**TO DO**
In the recipe comments below, what happened to the mayo that one reader froze and then thawed?

======== PAGE EXTRACT ========

My whole family approved of this, which is nothing short of a miracle. 🙂 Best of all, with this I have finally achieved my dream of making homemade ranch dressing that I actually want to dip veggies in!! 10 stars!!!!
Both vegan and nut-free (cashews and other nuts are out)! I love the taste, too! Thank you so much, as I’ve had to skip most dairy free vegan replacements because of my nut allergy. I can enjoy this with no guilt and no epipen !
Hi Jen, I’m so glad you enjoyed it!
This is amazing!!! I have made regular mayo for years but cutting out 99.9% of dairy from our diet, this recipe is far from a disappointment. My greatest joy is my husband loving everything I’ve made including going 100% gluten free. He’s lost over 60 pounds and I’m down 40. You are my first go to for anything vegan. I haven’t felt this inspired by food for a really long time. Thank you
Hi Tami, I’m so glad you loved the recipe!
Wow, genius recipe. Watching the mayo whip up feels like magic. We’ve made it two times now, and we were successful both times. I tried it with avocado oil, and it worked well. You’re right, olive oil (even one with a milder, more neutral flavor) has a very robust flavor. Looking forward to trying other dips on your website.
Ha, isn’t it crazy?! I’m so glad you enjoyed it.
Worked very well, although I couldn’t manage to incorporate all the oil. I used my Vitamix. Once the mayo was too stiff to accept any more oil, I stopped. I added a clove of garlic at the beginning. Delicious as a base for potato salad. Rave reviews. Thank you!
Hi Ellen, I’m glad you enjoyed it!
So yummy! Made coleslaw dressing for broccoli slaw. Big hit! So so much better, and better for you, than vegan mayonnaise from the store!!
I’m so glad you loved it!
Thanks. Made this and it was delicious. I used 1/2 sunflower and 1/2 avocado oil, with an immersion blender, so maybe wasn’t as thick as it could have been with all sunflower oil. But that was fine as I was using it for a coleslaw and worked perfectly.
Wondering if you know if this will freeze well?
Hi Susan, I’m so glad you enjoyed it. I haven’t tried freezing it, but I have a feeling the oils will separate.
Hi Jeanine, thanks for the reply.
To let you know, I did try freezing (since it was either that or throw it out as we were heading away), and it did separate a bit after thawing, but was still useable in a coleslaw dressing when shaken well to recombine.
Thanks for the great recipe!
Thank you for coming back to let me know!
I used avocado oil instead of sunflower oil and followed the directions using my Vitamix & the consistency was spot-on!

======== ENTRIES SUPPLIED ========

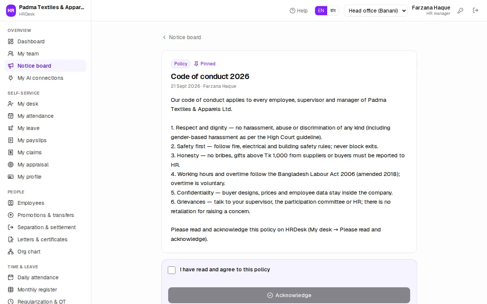The height and width of the screenshot is (304, 487).
Task: Click the logout arrow icon in the header
Action: coord(476,11)
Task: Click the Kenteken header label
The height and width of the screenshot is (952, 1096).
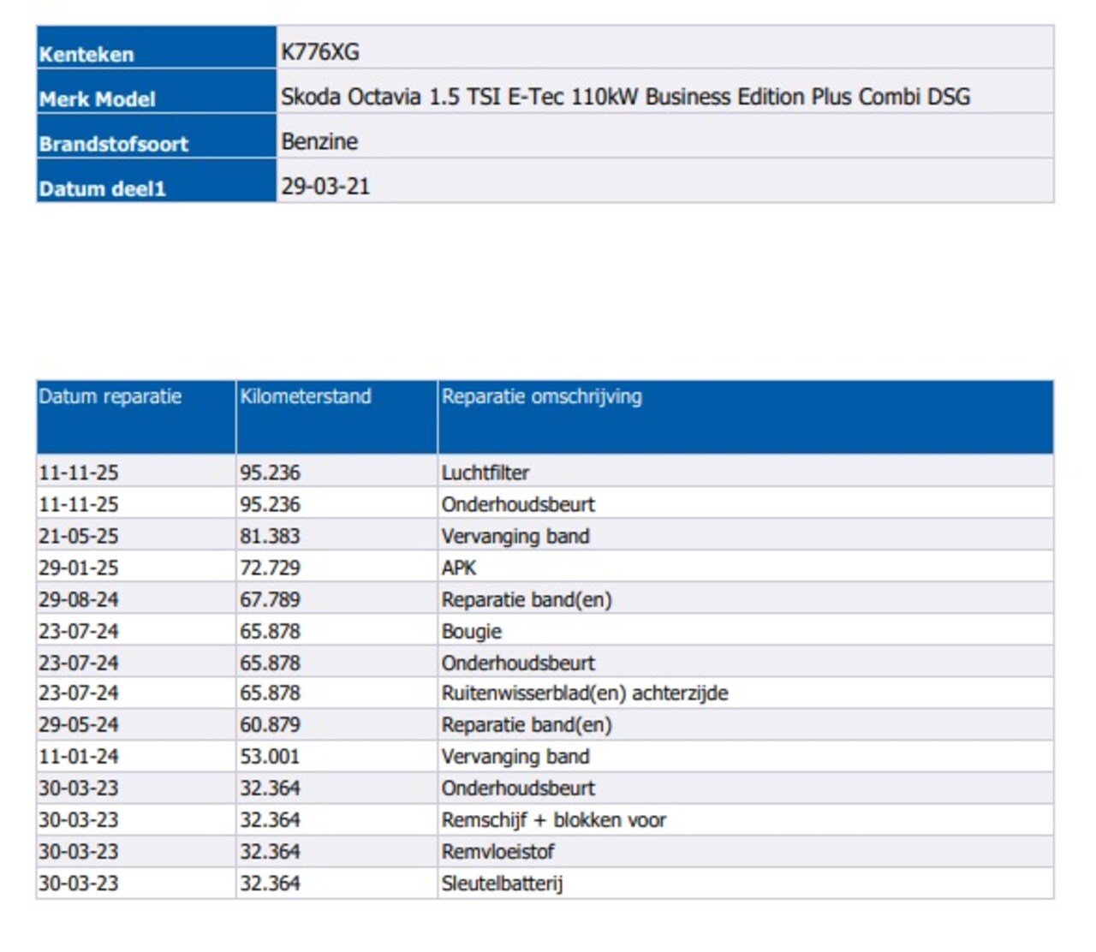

========

**TASK RESPONSE**
It separated a bit but was still usable in a coleslaw dressing when shaken well to recombine.